Russia’s energy minister on Wednesday reportedly said the United States does not appear to be prepared to allow for global market competition when it comes to natural gas exports.

During the third annual Russian Energy Week conference in Moscow, Energy Minister Alexander Novak reportedly said the United States was using liquefied natural gas (LNG) exports “as a weapon, and they do it on the other side of the Atlantic.”

He called out a Trump administration claim that U.S. gas exports to the European Union (EU) are “freedom gas,” and said instead that they’re “purely protectionism.”

When Freeport LNG’s fourth train was given approval to proceed by U.S. officials in May, U.S. Department of Energy (DOE) Under Secretary Mark W. Menezes said increasing export capacity from the project was “critical to spreading freedom gas throughout the world by giving America’s allies a diverse and affordable source of clean energy. Further, more exports of U.S. LNG to the world means more U.S. jobs and more domestic economic growth and cleaner air here at home and around the globe.”
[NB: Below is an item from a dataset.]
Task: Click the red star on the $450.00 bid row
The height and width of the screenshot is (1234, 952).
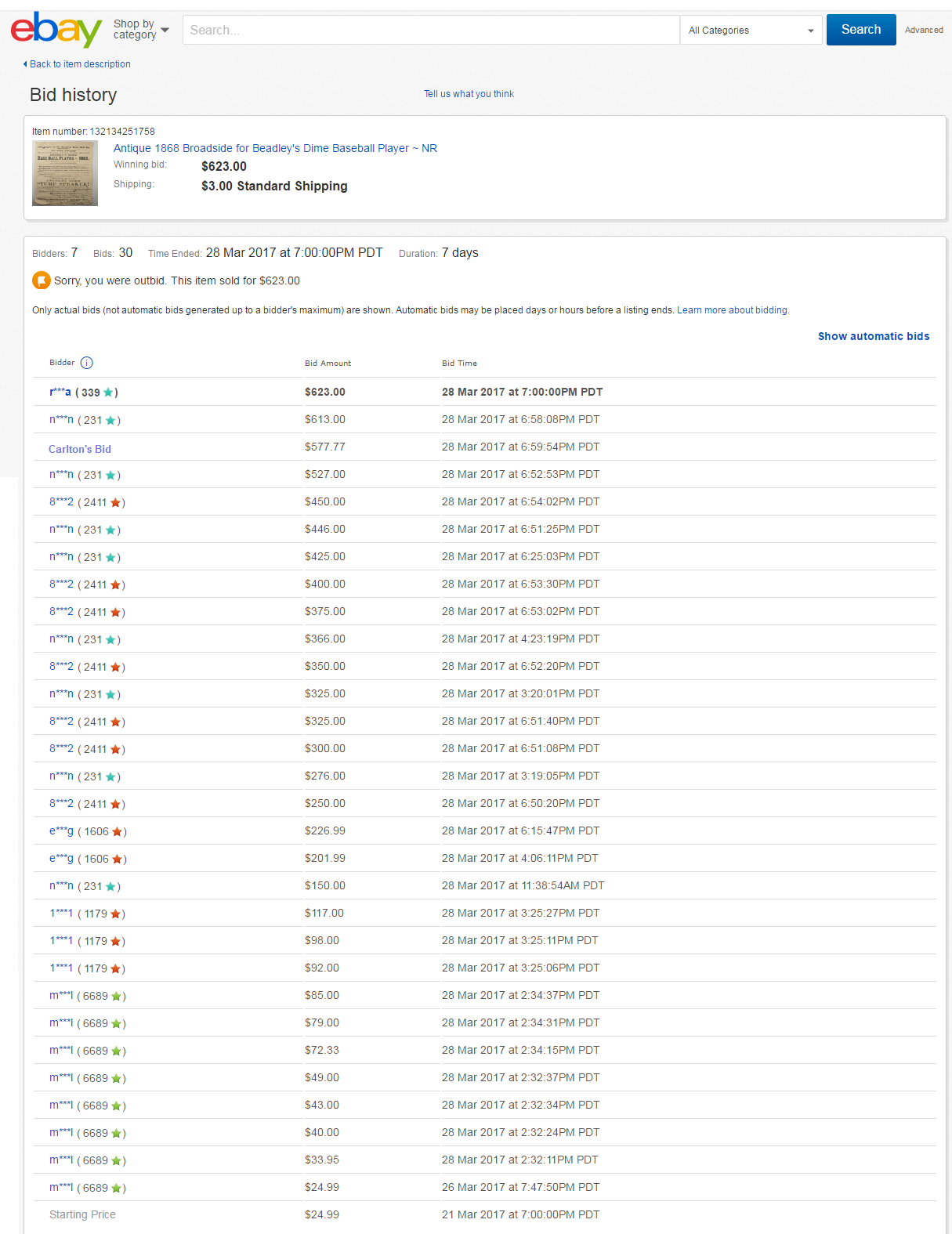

DOE’s Steven Winberg, assistant secretary of fossil energy, who signed the Freeport export order, said the announcement underscored the Trump administration’s “commitment” to an America-first agenda, allowing for “molecules of U.S. freedom to be exported to the world.”

Menezes and Winberg were building on previous comments by DOE Secretary Rick Perry, who told reporters in May that “the United States is again delivering a form of freedom to the European continent” after liberating Europe from Nazi occupation. “And rather than in the form of young American soldiers, it’s in the form of liquefied natural gas.”

Russia remains the largest gas supplier to Europe, but U.S. LNG is on a collision course of sorts with Russia-led Nord Stream 2 and its Turkish Stream (TurkStream) gas pipelines underway to move more supply to Western Europe. TurkStream is a project of Russia’s Gazprom, while Nord Stream is a joint venture between Gazprom and OMV AG, Engie, Uniper SE and Wintershall Holding GmbH and Royal Dutch Shell plc. In January, the U.S. ambassador to Germany reportedly warned that companies working on Nord Stream could be subject to sanctions.

Last March, Germany authorized Nord Stream, which is to have 1.94 Tcf of transport capacity and run 759 miles under the Baltic Sea. The pipeline, doubling current capacity, could begin service by early 2020 connecting to Greifswald in northeastern Germany.

At the Moscow conference Wednesday Russian President Vladimir Putin reportedly urged Denmark to allow Nord Stream to pass through its territory as it nears completion.

“Denmark is being subjected to strong pressure,” Putin said, according to Russian news agency Tass. “Whether it will be able to demonstrate independence and sovereignty depends on itself. If it fails there are other routes. That will be more expensive and slightly delay the project, though I still think it will be implemented.”

Gazprom said Tuesday the pipeline is 83% complete, with more than 1,240 miles already laid. Half of the $10.6 billion project is financed by Gazprom, with the other half financed by European-based Wintershall Uniper, Royal Dutch Shell plc, Engie and OMV.

Last year, the European Commission called for EU states to reduce their reliance on Russian energy amid wider political tensions. However, in 2018, Gazprom doubled its annual net profit from record gas sales to Europe. The state-run gas major said it supplied 200.8 billion cubic meters to European countries last year. Western European countries accounted for 81% of its exports from Russia, while Central European states took 19%.

Earlier this year, the German government approved a plan making it easier for LNG project companies to invest in LNG import terminals. Under the legislation, LNG companies pay a 10% share of the connection costs for LNG, giving them more incentive to invest in projects.

On Monday, four groups of companies were shortlisted to build Germany’s first LNG import terminal at Brunsbüttel at the mouth of the Elbe River near Hamburg. The firms have until December to submit tenders with a final selection scheduled for April. The $570 million German LNG terminal would distribute gas to the country’s grid and in smaller quantities by ship, truck and railroad cars.